Formigran®
Anwendungsgebiete:
Formigran® ist das erste rezeptfreie Arzneimittel, dessen Wirkstoff speziell für die Behandlung von Migräne in der Kopfschmerzphase entwickelt wurde.
Wirkung:
Der Wirkstoff in Formigran®, Naratriptan, unterscheidet sich von anderen Wirkstoffen, die rezeptfrei zur Behandlung von Migränekopfschmerzen eingesetzt werden. Naratriptan
wirkt dort, wo der Migräneschmerz entsteht: Es verengt die geweiteten und entzündeten Blutgefäße in der Hirnhaut auf Normalgröße. Deshalb bekämpft Formigran® nicht nur Kopfschmerzen, sondern auch andere typische Symptome einer Migräne wie Übelkeit, Erbrechen, Licht- und Lärmempfindlichkeit.
Die empfohlene Dosierung von Formigran® ist 1 Tablette, für optimale Wirksamkeit zu Beginn der Migränekopfschmerzen eingenommen. So kann sich die Wirkung am besten entfalten. Formigran® wirkt aber auch noch zu jedem anderen Einnahmezeitpunkt während des Migräne-Kopfschmerzes.
In welchen Fällen darf Formigran® nicht angewendet werden?

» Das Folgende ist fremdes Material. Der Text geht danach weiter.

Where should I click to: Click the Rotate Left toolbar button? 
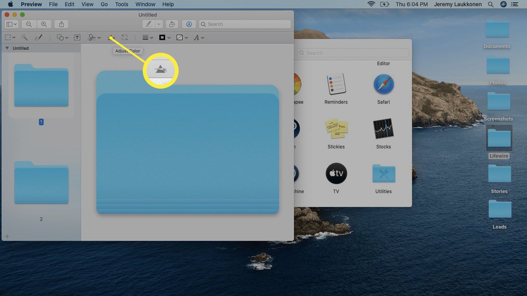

Gegen alle Arzneimittel können Überempfindlichkeitsreaktionen auftreten, dann müssen Sie das Medikament sofort absetzen. Wenn schon eine Allergie gegen den Wirkstoff oder einen der sonstigen Bestandteile von Formigran® bekannt ist, darf es nicht angewendet werden. Formigran® soll nicht ohne die ärztliche Diagnose auf Migräne angewendet werden.
Nicht anwenden bei:
Formigran® darf nicht eingenommen werden bei:
- Herzinfarkt
- Verengungen der Herzkranzgefäße
- Gefäßerkrankungen der Gliedmaßen
- Schlaganfall
- Mäßigem bis schwerem Bluthochdruck
- Mildem unkontrollierten Bluthochdruck
- Schweren Nieren- oder Leberfunktionsstörungen
Formigran® sollte von Kindern und Jugendlichen unter 18 Jahren sowie von über 65-jährigen nicht eingenommen werden.
Dosierung:
Erwachsene: 1 Filmtablette Formigran® täglich. Wenn keine Besserung eintritt, 2. Filmtablette nach mindestens 4 Stunden einnehmen. Tageshöchstmenge: 2 Filmtabletten Formigran®.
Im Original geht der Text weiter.